University of Sussex Media Release.
. Virginia Woolf - The End Of The Story

06 December 2000
For immediate release

Plenty has been written about the life of Virginia Woolf. Not much has been said about the response to her death. Yet when Britain learned of her suicide in Sussex in the Spring of 1941, the news created debate in the national press and her husband Leonard received more than 200 letters of condolence.

These letters, from friends, family, political figures, eminent writers such as T S Eliot and E M Forster, Jewish refugees and even a German prisoner of war, are part of the Leonard Woolf Papers held in the University of Sussex Library. Now they are all being prepared for publication for the first time by Sybil Oldfield, research reader in English at Sussex.

"The letters are not just an eloquent and poignant body of writing, they also mark a significant moment in English cultural history", says Oldfield, who has previously written about Virginia Woolf`s pacifism. "It was the period of the Blitz, with hundreds of civilians being killed almost everyday. Yet people still felt moved to mourn the loss to society of an irreplaceable artist."

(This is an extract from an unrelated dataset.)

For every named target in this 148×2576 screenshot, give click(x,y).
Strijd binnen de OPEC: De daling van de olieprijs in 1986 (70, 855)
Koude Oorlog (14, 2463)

Virginia Woolf drowned herself in the River Ouse near her Rodmell home on March 28, 1941. Leonard Woolf believed his wife`s suicide was the result of the nervous exhaustion, anxiety and depression that had dogged her for much of her life and which was always particularly acute whenever she had just completed a novel. (She killed herself shortly before the publication of Between the Acts). Unfortunately, the reference in her suicide note to 'those terrible times', meaning her bouts of insanity, were misquoted as 'these terrible times', meaning the War, and triggered some unsympathetic reactions from those who thought she was wrong to take her own life while others were fighting for their country.

"Virginia Woolf`s suicide was not a defeatist, despairing reaction to the war, as was commonly thought", says Oldfield. "She was a pacifist, but she could see that Hitler had to be resisted. Although she and Leonard, a Jew, had talked of committing suicide in the event of Nazi invasion, it was not something she wanted to do. Finally, however, she felt she had no option but to spare her husband what she believed would be her imminent and incurable mental collapse."